(ANSA) - ROME, AUG 11 - Former industry minister Carlo
Calenda and former premier Matteo Renzi reached a deal Thursday
to team up their two centrist parties, Azione (Action) and
Italia Viva (IV), in a so-called 'third pole' of Italian
politics for the September 25 general election.
"For the first time today a serious and pragmatic alternative to
the 'bi-populism' of right and left, which has devastated this
country and ditched (outgoing premier Mario) Draghi, has been
born," said Calenda.
"I thank Matteo Renzi for his generosity. Now Italia Viva and
Azione are together in earnest for Italy".
"If you place your trust in this third pole we'll try to stop
the victory of the right and left on the basis of Draghi's
agenda," Calenda said.
Renzi posted a video of him passing to a soccer player who
scores a goal saying "assists are also useful in politics".
The former centre-left prime minister said "we have decided to
try, and on September 25 you will also find this possibility:
don't be content with the least worst, send people of quality to
parliament."
He said "now everyone must set to work to save Italy from the
nationalists and the populists....we succeeded with Draghi when
no one believed, so let's try again now," said the IV leader,
who was instrumental in bringing the former European central
banker to the premiership in early 2021.

Information supplied →
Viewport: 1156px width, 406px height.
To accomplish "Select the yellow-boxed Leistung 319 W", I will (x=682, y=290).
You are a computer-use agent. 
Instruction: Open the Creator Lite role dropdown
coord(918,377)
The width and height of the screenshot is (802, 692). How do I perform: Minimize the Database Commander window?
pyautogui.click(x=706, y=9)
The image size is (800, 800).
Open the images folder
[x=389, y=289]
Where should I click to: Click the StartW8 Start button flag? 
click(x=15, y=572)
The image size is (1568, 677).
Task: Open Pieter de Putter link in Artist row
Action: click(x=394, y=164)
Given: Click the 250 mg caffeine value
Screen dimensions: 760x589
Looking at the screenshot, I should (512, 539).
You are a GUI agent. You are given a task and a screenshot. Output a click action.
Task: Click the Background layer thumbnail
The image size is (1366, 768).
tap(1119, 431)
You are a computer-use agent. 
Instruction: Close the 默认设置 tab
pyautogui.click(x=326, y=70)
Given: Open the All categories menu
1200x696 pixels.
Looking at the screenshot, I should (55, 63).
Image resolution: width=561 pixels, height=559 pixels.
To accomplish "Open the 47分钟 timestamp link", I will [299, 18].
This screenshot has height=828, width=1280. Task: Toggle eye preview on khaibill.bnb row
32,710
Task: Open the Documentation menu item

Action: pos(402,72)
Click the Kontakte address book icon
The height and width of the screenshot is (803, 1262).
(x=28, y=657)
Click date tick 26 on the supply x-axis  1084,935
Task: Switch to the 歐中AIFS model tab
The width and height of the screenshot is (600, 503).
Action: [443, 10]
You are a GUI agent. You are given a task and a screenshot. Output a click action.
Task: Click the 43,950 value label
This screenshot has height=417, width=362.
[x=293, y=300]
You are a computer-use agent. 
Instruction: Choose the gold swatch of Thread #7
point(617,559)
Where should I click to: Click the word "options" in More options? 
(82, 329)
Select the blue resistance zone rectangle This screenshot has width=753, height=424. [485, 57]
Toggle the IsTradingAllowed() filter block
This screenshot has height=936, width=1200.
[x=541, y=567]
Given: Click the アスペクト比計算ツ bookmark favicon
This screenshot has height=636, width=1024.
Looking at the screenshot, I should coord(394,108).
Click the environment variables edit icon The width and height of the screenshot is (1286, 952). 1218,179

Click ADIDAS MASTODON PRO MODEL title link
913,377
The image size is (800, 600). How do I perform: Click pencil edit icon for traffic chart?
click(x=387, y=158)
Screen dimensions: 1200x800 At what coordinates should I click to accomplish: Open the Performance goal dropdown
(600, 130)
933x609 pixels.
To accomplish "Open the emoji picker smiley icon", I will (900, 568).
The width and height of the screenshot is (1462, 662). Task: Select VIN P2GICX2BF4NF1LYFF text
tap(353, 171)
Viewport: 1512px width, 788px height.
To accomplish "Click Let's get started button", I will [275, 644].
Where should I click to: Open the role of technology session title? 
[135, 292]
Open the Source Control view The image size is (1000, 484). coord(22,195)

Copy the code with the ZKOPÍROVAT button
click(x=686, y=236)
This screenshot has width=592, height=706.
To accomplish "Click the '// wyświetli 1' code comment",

Do this → Can you extend the news report on the Calenda–Renzi centrist alliance, picking up right after its final sentence?

Output →
Calenda, for his part, predicted that former allies the
centre-left Democratic Party (PD) and the populist 5-Star
Movement (M5S), which started the push to bring down Draghi last
month, scotching its alliance with the PD, would get back
together "two minutes after the elections".
Calenda also commended hard right Brothers of Italy (FdI) leader
Giorgia Meloni, on course to becoming Italy's first woman and
first post-fascist prime minister, for condemning Fascism in a
video message to the foreign press on Wednesday.
The so-called 'third pole', between the opposing centre-right
and centre-left blocs, is currently polling at around 4% but
Calenda is optimistic about grabbing votes from ex-premier
Silvio Berlusconi's centre-right Forza Italia (FI) party, which
has a somewhat similar electorate.
Calenda on Sunday pulled out of an electoral pact with the
PD, which Renzi once led, after the PD teamed up with smaller
leftwing and liberal parties including Italian Left (SI) and
Green Europe (EV), spurring Renzi to take up the baton for the
potential third bloc in Italian politics.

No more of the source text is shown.